## Records from a pointing dataset
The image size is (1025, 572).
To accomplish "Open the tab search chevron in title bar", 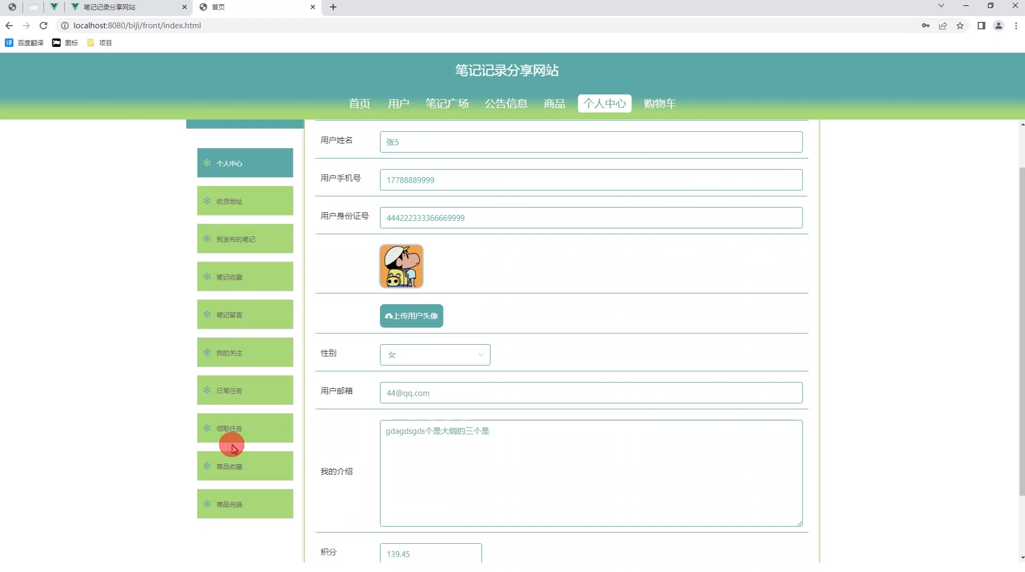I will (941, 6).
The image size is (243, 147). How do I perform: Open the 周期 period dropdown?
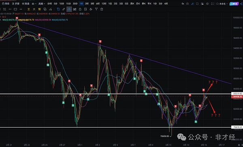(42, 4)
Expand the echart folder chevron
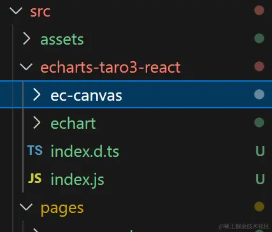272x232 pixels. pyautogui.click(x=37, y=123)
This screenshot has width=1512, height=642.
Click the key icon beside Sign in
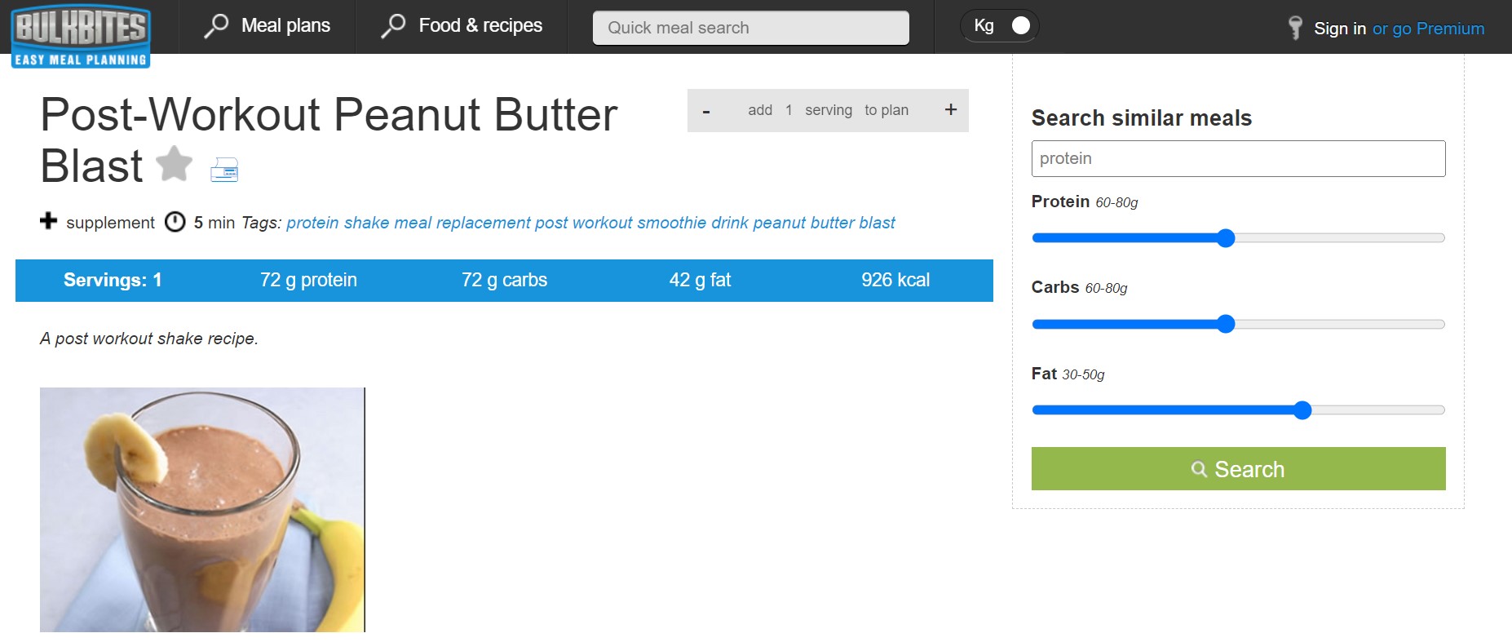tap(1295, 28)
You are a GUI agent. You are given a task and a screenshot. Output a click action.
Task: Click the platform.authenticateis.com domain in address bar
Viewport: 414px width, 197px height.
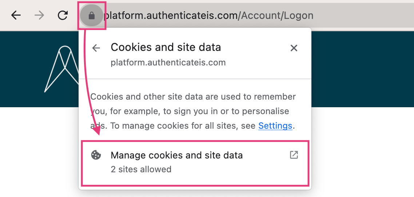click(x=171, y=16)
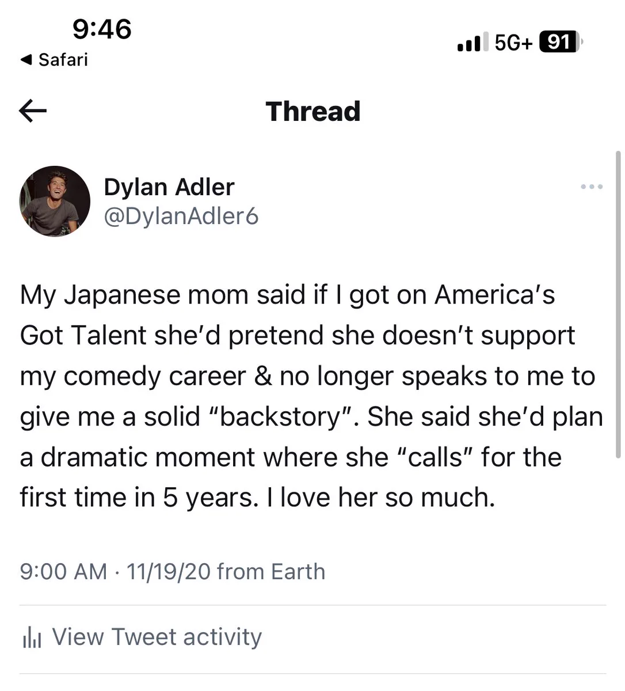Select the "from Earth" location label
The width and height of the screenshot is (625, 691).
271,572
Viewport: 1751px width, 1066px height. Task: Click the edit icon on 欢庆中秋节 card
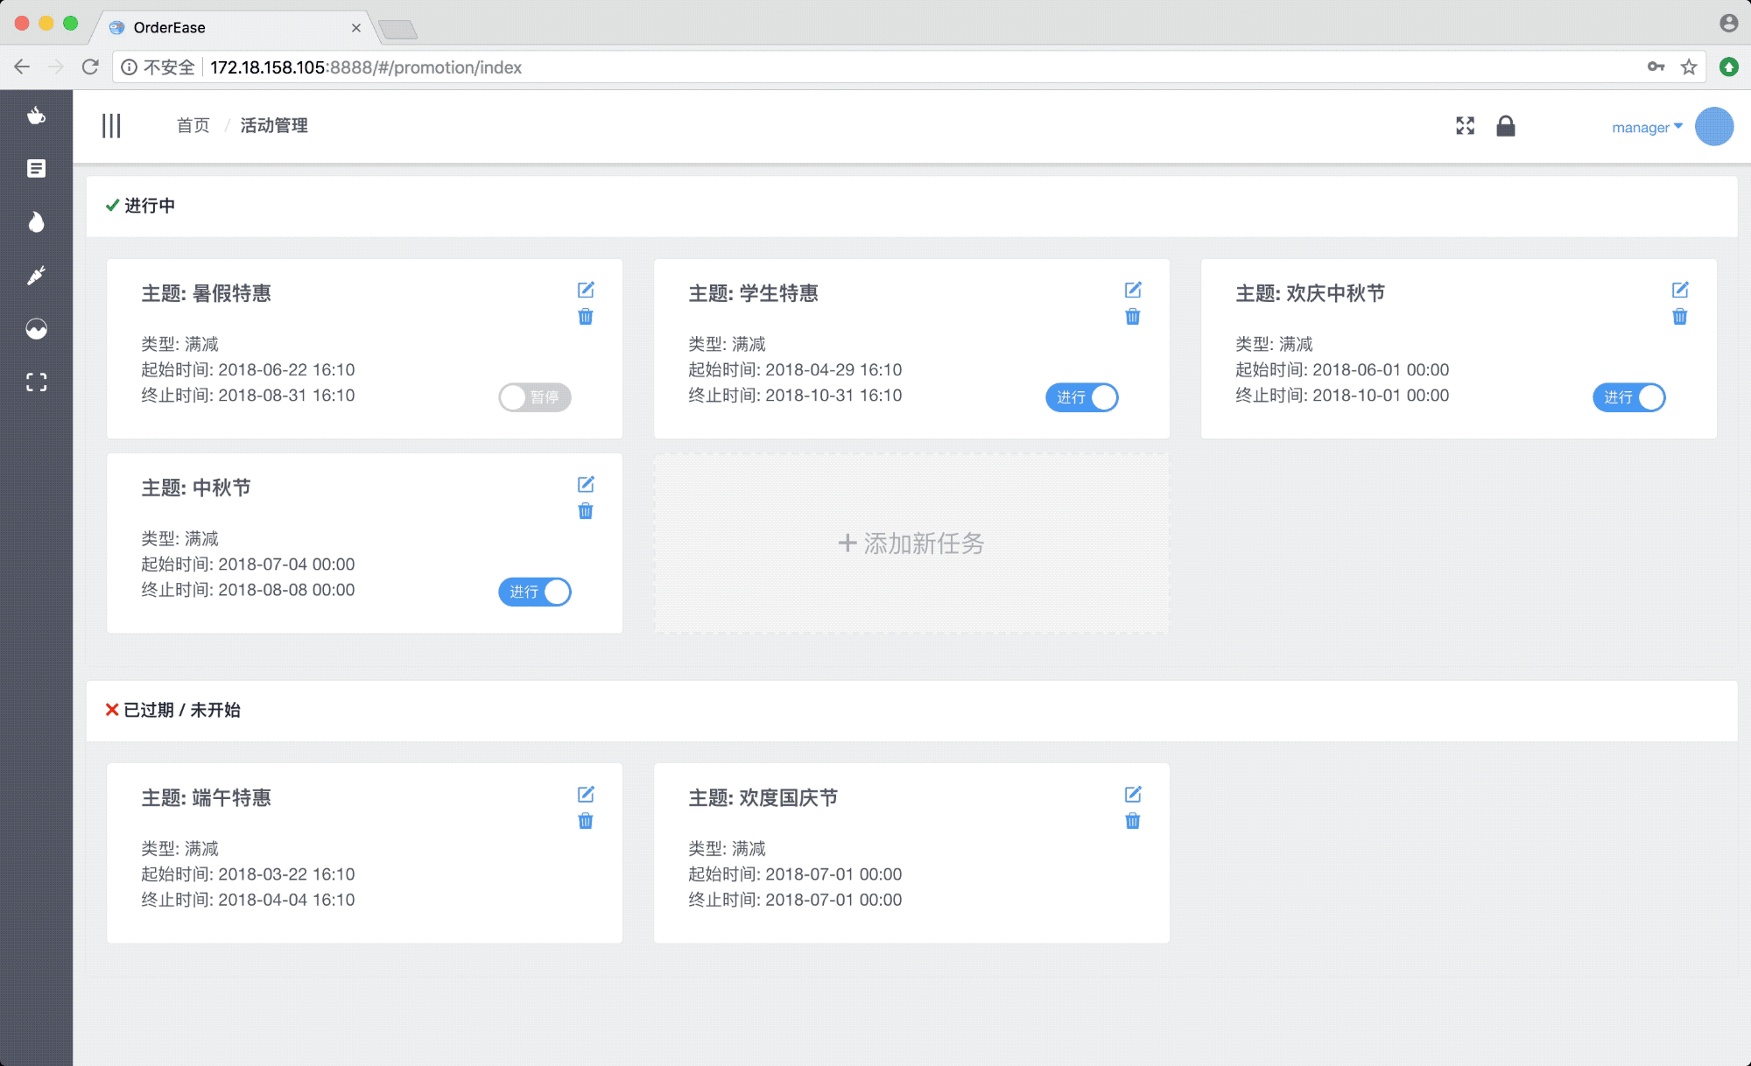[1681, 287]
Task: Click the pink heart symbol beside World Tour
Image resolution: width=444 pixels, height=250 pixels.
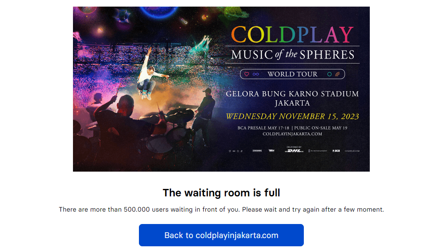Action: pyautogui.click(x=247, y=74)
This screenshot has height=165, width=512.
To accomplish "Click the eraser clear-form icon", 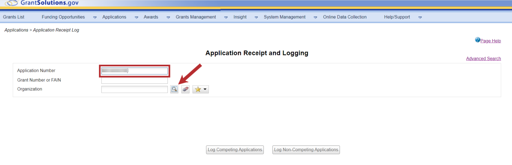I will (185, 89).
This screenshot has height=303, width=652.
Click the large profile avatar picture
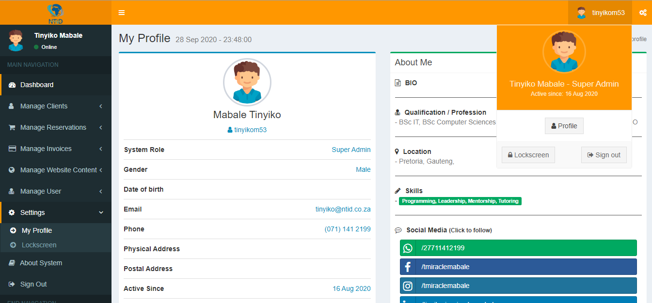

## EXERCISE
Lay out as a Markdown table, with the columns Row and Line, the lines beginning with the one that contains "This screenshot has height=303, width=652." and running through the end of the records, skipping any blank lines. Leave the pictures out.

## PROBLEM SOLUTION
| Row | Line |
|---|---|
| 1 | This screenshot has height=303, width=652. |
| 2 | Click the large profile avatar picture |